Participation in the Labour Force Survey is on voluntary basis.
|18.4. Data validation|
The tool for data collection in the LFS is the electronic questionnaire, which is both used by interviewers doing the telephone interview (CATI) and those working on the field (CAPI). Utilising the electronic questionnaire saves time and money needed for data entry and processing. All the interviewers use the same questionnaire, but logical control (implemented to reduce as much as possible the number of errors in data entry) is not the same for telephone interview and fieldwork. Logical control for CAPI is lighter because it is reckoned that an interviewer should stay on in the household as little time as possible, thus they do not enter the codes of occupations, economic activities and field of education, but only describe the requested information. Coding and complete logical control of fieldwork materials are performed after data entry in the central database located on the server of the Statistical Office of the Republic of Serbia in the Computer Centre by statisticians and engaged supervisors.
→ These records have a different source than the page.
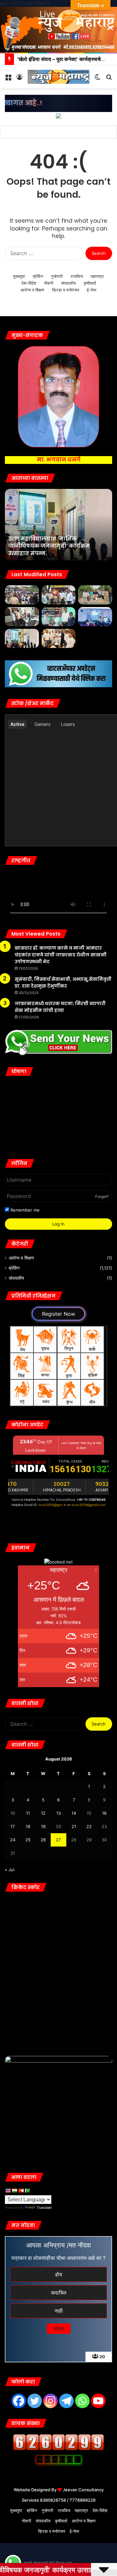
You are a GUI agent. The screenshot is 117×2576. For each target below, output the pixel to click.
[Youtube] (98, 2401)
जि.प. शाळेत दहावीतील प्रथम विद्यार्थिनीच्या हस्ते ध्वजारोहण (61, 132)
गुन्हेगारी (57, 276)
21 (74, 1826)
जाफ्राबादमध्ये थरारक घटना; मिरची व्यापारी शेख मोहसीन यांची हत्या (60, 1007)
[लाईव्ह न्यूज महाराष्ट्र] (58, 77)
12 (43, 1813)
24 (12, 1839)
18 (28, 1826)
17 (12, 1826)
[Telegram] (66, 2401)
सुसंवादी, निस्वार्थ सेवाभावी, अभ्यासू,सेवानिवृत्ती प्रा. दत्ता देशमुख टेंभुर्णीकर (63, 982)
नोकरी (48, 283)
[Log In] (19, 79)
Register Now (58, 1314)
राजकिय (77, 276)
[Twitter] (34, 2401)
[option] (58, 524)
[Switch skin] (97, 79)
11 (28, 1813)
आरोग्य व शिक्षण (32, 289)
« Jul (9, 1869)
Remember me (24, 1210)
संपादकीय (68, 283)
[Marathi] (21, 2190)
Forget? (102, 1196)
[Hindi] (14, 2190)
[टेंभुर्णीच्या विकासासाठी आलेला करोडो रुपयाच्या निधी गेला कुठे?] (22, 594)
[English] (8, 2190)
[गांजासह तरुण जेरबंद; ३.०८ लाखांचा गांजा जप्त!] (95, 594)
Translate (44, 2207)
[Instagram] (50, 2401)
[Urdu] (27, 2190)
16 (104, 1813)
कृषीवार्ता (90, 283)
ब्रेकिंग (38, 276)
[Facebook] (18, 2401)
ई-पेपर (92, 289)
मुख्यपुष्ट (19, 276)
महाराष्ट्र (97, 276)
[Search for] (109, 79)
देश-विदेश (28, 283)
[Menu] (8, 79)
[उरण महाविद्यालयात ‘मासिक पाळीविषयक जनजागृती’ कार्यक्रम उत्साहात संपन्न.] (22, 638)
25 (28, 1839)
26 (43, 1839)
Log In (58, 1223)
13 (58, 1813)
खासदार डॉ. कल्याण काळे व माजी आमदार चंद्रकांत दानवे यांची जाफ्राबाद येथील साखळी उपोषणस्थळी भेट (61, 955)
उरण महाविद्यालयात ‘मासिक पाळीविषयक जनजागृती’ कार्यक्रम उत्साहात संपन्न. (49, 546)
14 (74, 1813)
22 (89, 1826)
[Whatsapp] (82, 2401)
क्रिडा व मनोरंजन (65, 289)
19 (43, 1826)
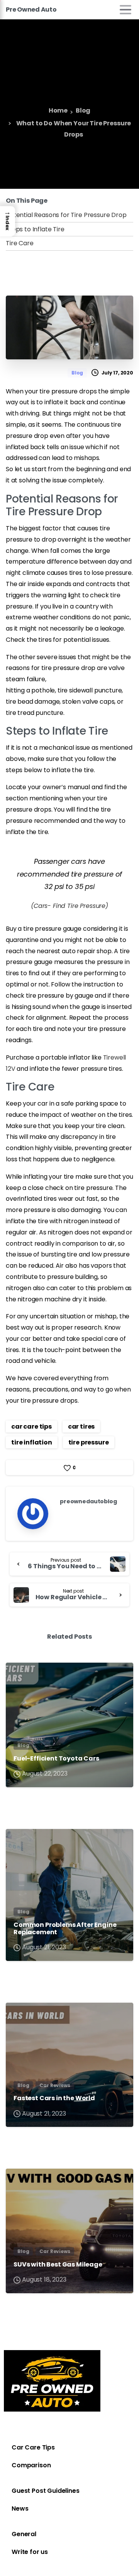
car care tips (31, 1426)
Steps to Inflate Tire (35, 229)
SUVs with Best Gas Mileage (58, 2264)
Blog (83, 111)
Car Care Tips (33, 2447)
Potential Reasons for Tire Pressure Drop (66, 215)
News (20, 2508)
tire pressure (88, 1442)
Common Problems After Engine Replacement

The data collected by telephone interview are directly registered in the central database, and then coded. Full logical control is applied for them during data entry.
Logical control recognizes obvious incompatibilities (e.g. a respondent aged 15 who worked for the last time in 1940). If the value is suspect but reasonable, the programme will alert the interviewer to check the entered data and confirm them if they are correct. This way the probability of making this type of errors in data entry is prevented.
In the Labour Force Survey 'depending interviewing' is used, which means that previous answers are used to reduce the response burden and to limit the amount of time used to manually seek out errors. The interviewed persons validate previous answers.
|18.5. Data compilation|
Annual results of quarterly variables are produced as simple averages of the quarterly results.